Hacker Newsnew | past | comments | ask | show | jobs | submitlogin

"Also, having the debugging library alter the semantics of the program is 100% guaranteed to lead to bugs that are not visible when using the library, etc"

Can you give an example of the kind of bug you expect to see?



Sure, i'll stick to bugs invisible with the library, and visible without it:

If you've inserted compiler barriers it can't move code across, the compiler will no longer perform the same optimizations with and without your debug library.

Those optimizations often make bugs visible, because variables no longer have the value you expect them to at the time you expect it, etc.

Add in threads, and the problem gets worse:

http://preshing.com/20120515/memory-reordering-caught-in-the...

Look at the behavior this has with and without the barrier. It's buggy without it. With it, it's fine.

This is exactly equivalent to:

Without the debugging library, the code is clearly buggy and doesn't work in user-visible ways.

With the debugging library, if i insert a breakpoint where the current asm barrier is, it now behaves correctly 100% of the time, even though it's broken.


say you have:

    x = 1
    x = 2
    bar()
You set a breakpoint on the call to bar and examine the value of x. You would expect it to be 2, but what if the compiler had decided to move the allocation of x = 2 to after the call to bar? There's no reason why it shouldn't. You'd then see x = 1, which would confuse you.


Thanks for the concrete example. The transformed source code that would get compiled for this example looks like:

  scope.Declare("x", &x)
  godebug.Line(ctx, scope, 3)
  x = 1
  godebug.Line(ctx, scope, 4)
  x = 2
  godebug.Line(ctx, scope, 5)
  bar()
The value of x is visible to all of the godebug.Line calls, so the compiler should know that it can't move x = 2 to after the call to bar.


Right, but now you have the opposite problem. Let's say that before the compiler could move x=2 after bar (let's assume bar does not touch x).

Now, in your world, it can't.

So before, you would have seen x=1 in the call to bar, and now when you use the debug library, you will see x=2.


But it's not really material, because bar doesn't touch x (and if it did, this problem wouldn't exist to begin with).

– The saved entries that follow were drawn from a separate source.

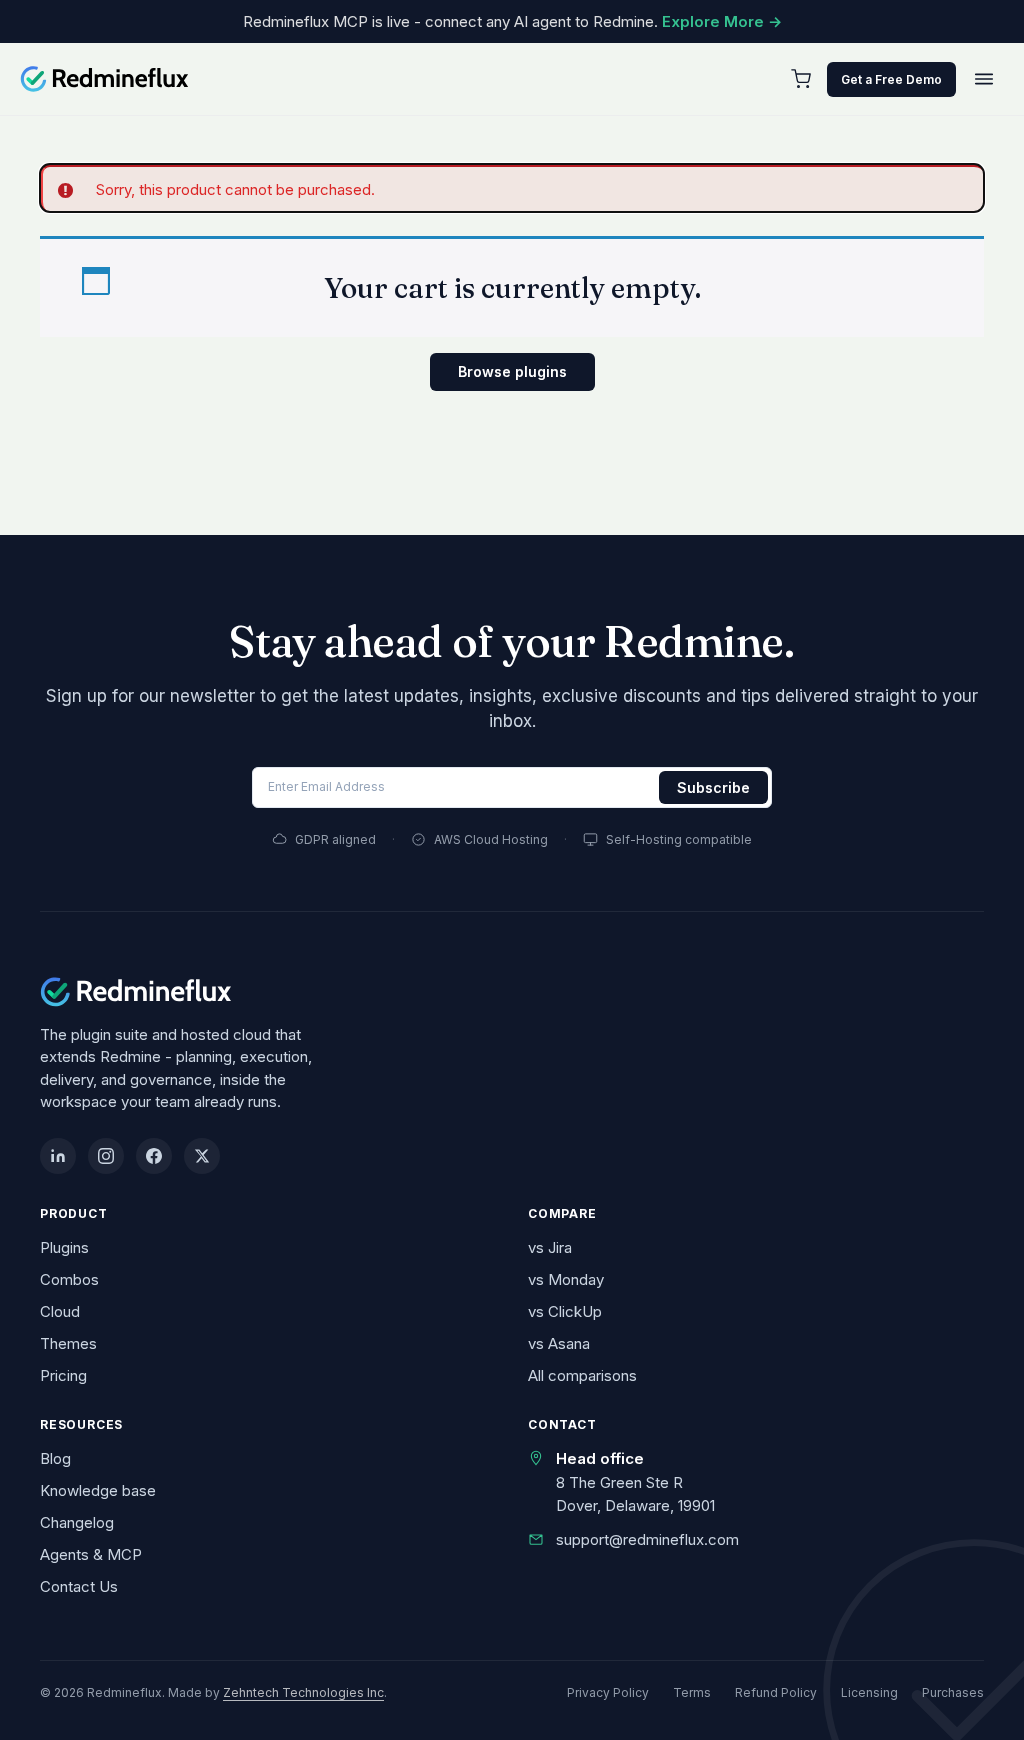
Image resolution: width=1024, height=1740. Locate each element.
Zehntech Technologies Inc (303, 1692)
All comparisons (582, 1375)
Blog (55, 1458)
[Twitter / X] (202, 1156)
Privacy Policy (608, 1692)
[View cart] (801, 79)
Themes (68, 1343)
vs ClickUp (565, 1311)
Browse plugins (512, 371)
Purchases (953, 1692)
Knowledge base (98, 1490)
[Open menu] (984, 79)
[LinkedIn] (58, 1156)
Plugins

In other words, it might be a bit strange and cause a slight detour in your quest to discover the cause of a bug, but it wouldn't actually change any behavior or cause any issues.


Your argument is essentially: The barriers you insert, even if they block optimization, will never block optimization in a way that changes behavior. This is demonstrably false, since you are, among other things, taking the address of a variable, which means escape analysis won't do things to it, etc.

You can argue "The behavior it changes doesn't matter". As i've shown, 1. it does in a threaded environment (like, you know, go) 2. It depends on whether your code is buggy or not.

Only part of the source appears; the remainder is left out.